◆ Bereitgestellter Text:

================

# Ein Schlag ins Gesicht - AG Dillenburg, Urteil vom 13.09.02



## Tonguru (12 Juni 2003)

Da verliert man den Glauben an die Justiz und fragt sich wirklich, welche "Pappnasen" hierzulande Recht sprechen dürfen:

(Wir liegen zur Zeit in einem Rechtsstreit mit der Telekom wegen unplausibler Rechnungen - keine Dialer - und mußten bereits feststellen, daß den Herrschaften leider oft die nötige technische Kenntnis fehlt und sie eher den - zumindest ihnen logisch erscheinenden - Ausführungen der Telekom folgen mögen als den vom Anwalt der Gegenseite präsentierten, oft nur von einem Fachmann nachzuvollziehenden, aber fundierten technischen Fallbeispielen)  :-? 

http://www.lawcommunity.de/urteile/5C286.02-20020913.html

http://www.lawcommunity.de/pdf/5C286.02-20020913.pdf

**********

Auszug:

Es ist ausschließlich Sache des Computer- bzw. Internetnutzers, Vorkehrungen zu treffen, die die Installation von Anwählprogrammen (Dialern) verhindern oder zumindest erheblich erschweren.

================

◆ Ihre Aufgaben:
- A) Wessen Sache ist es laut dem Auszug im Forumsbeitrag zum Urteil des AG Dillenburg ausschließlich, Vorkehrungen gegen die Installation von Dialern zu treffen?
- B) Übertragen Sie folgenden Satz aus dem Forumsbeitrag zum Urteil des AG Dillenburg ins Englische: „Es ist ausschließlich Sache des Computer- bzw. Internetnutzers, Vorkehrungen zu treffen, die die Installation von Anwählprogrammen (Dialern) verhindern oder zumindest erheblich erschweren.“
- C) Führen Sie den Forumsbeitrag zum Urteil des AG Dillenburg im Anschluss an seinen letzten Satz weiter.
Das anschließende Material steht für sich und gehört nicht zum Forumsbeitrag.

◆ Angezeigte Informationen:
================

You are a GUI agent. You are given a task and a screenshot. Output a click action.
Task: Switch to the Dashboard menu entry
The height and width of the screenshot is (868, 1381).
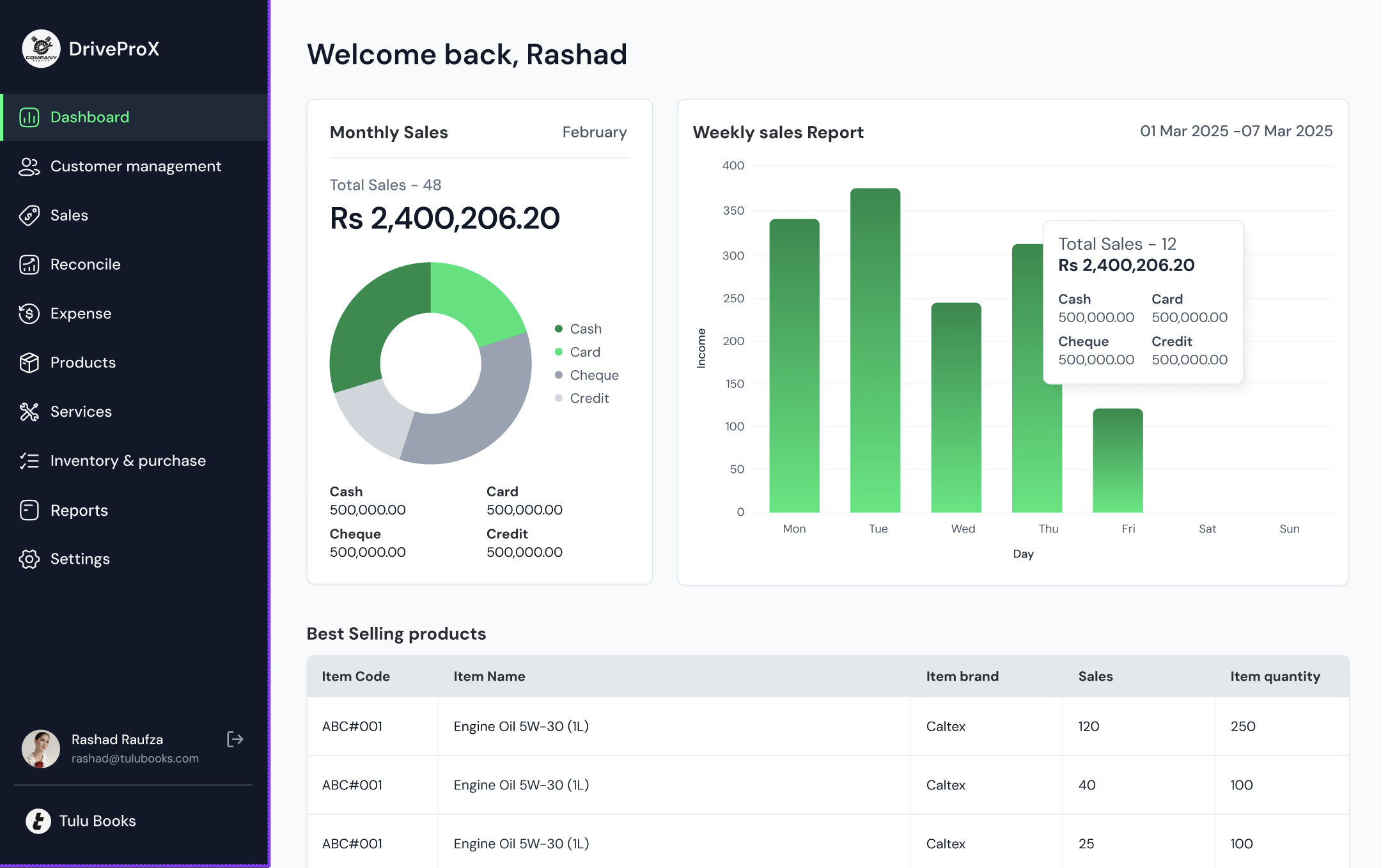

================

◆ Lösungen zur Übung:
- A) Es ist ausschließlich Sache des Computer- bzw. Internetnutzers.

- B) It is solely the responsibility of the computer or internet user to take precautions that prevent, or at least considerably hinder, the installation of dial-up programs (dialers).

- C)
AG Dillenburg, Urt. v. 13.09.2002 – 5 C 286/02 

Die Klägerin (Telekom) ist der Ansicht, dass der Beklagte unabhängig davon, ob die Verbindung durch ein automatisiertes Anwählprogramm ohne Wissen des Beklagten zu Stande gekommen sein sollte, von diesem beglichen werden muss, da die Verbindungen unter Nutzung des Telefonanschlusses des Beklagten und des Leitungsnetzes der Klägerin ausgeführt wurden. Der Beklagte hätte durch entsprechende Konfiguration seines Computers selbst dafür Sorge zu tragen, dass ein unbeabsichtigtes Einwählen in 0190-Servicenummern verhindert wird.

**********

Was mich am meisten stört, ist die Tatsache, daß diese ganze Dialermafia mit diesem Urteil quasi legalisiert wird! 
Wozu haben wir Gerichte, wenn die uns nicht mehr vor solchen Machenschaften schützen, sondern uns selbst dafür verantwortlich machen, daß wir betrogen werden?

Heißt das also im übertragenen Sinn, ich muß selbst dafür Sorge tragen, daß mir keiner meine Brieftasche klaut, eine gewisse Vorsicht ist ja hier auch selbstverständlich, aber falls es jemandem gelingt, ist dies *nicht strafbar?*  :roll: 

Muß ich jetzt in einer Ritterrüstung auf die Straße, damit mich keiner niedermetzelt? Ist ja bekannt, daß da ne Menge Psychopathen draußen rum laufen.

Nächste Frage: 
*Welche* Maßnahmen sind denn im Sinne des Gerichts ausreichend, die zunehmende Raffinesse der "Dialerindustrie" vor Augen haltend?
Wann bin ich ausreichend genug geschützt, um in einem solchen Fall den Prozeß gewinnen zu können?
Darf ich mit meinem PC denn überhaupt noch online gehen?

Darf ich denn noch Auto fahren, und reicht es aus, mich anzuschnallen?
Oder darf ich keine vielbefahrenen Straßen mehr benutzen?
Könnte mir ja einer rein fahren...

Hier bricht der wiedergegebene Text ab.